Turks wary of possible Islamist power play
Prime Minister Recep Erdogan's potential bid for president has sparked protests by secularists.
"Will he or won't he?" That is the question that has gripped Turkey for the last several weeks.
In early May, Turkey's parliament will elect the country's new president – a ceremonial though powerful and highly symbolic position – and the leading candidate is the current prime minister, Recep Tayyip Erdogan.
Although the prime minister holds more power, the presidency is in many ways a more prestigious position. Seen by many Turks as the guardian of the country's secular system, the president can veto laws, appoint key officials, and is commander-in-chief of the armed forces.
Mr. Erdogan has not yet confirmed that he will seek the presidency, but his party, the Islamist-rooted Justice and Development Party (AKP), has a solid majority in parliament that would guarantee his successful election.
The prospect of the religious-minded AKP controlling both parliament and the presidency, however, has put Turkey's secular establishment, especially the military, on edge and has had led to an outcry from a large segment of the public, which fears that the delicate balance between religion and state in Turkey could be threatened.

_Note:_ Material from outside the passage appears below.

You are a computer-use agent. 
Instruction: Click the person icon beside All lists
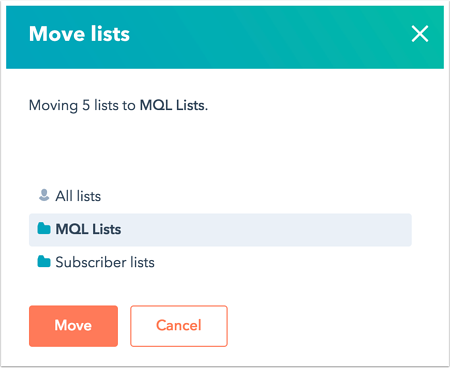coord(44,195)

Secularist protesters rally
This past weekend, an estimated 370,000 protesters gathered in Turkey's capital, Ankara, for a rally against the possibility of an Erdogan presidency. Waving Turkish flags and carrying pictures of Mustafa Kemal Ataturk, modern Turkey's secularizing founder, the crowd chanted slogans such as "Turkey is secular and will stay secular" and "We don't want an imam in the presidential palace."
Mehmet Erhun, an Istanbul businessman, and his two uncles made the five-hour drive to Ankara for the rally, the first demonstration he has attended in 30 years.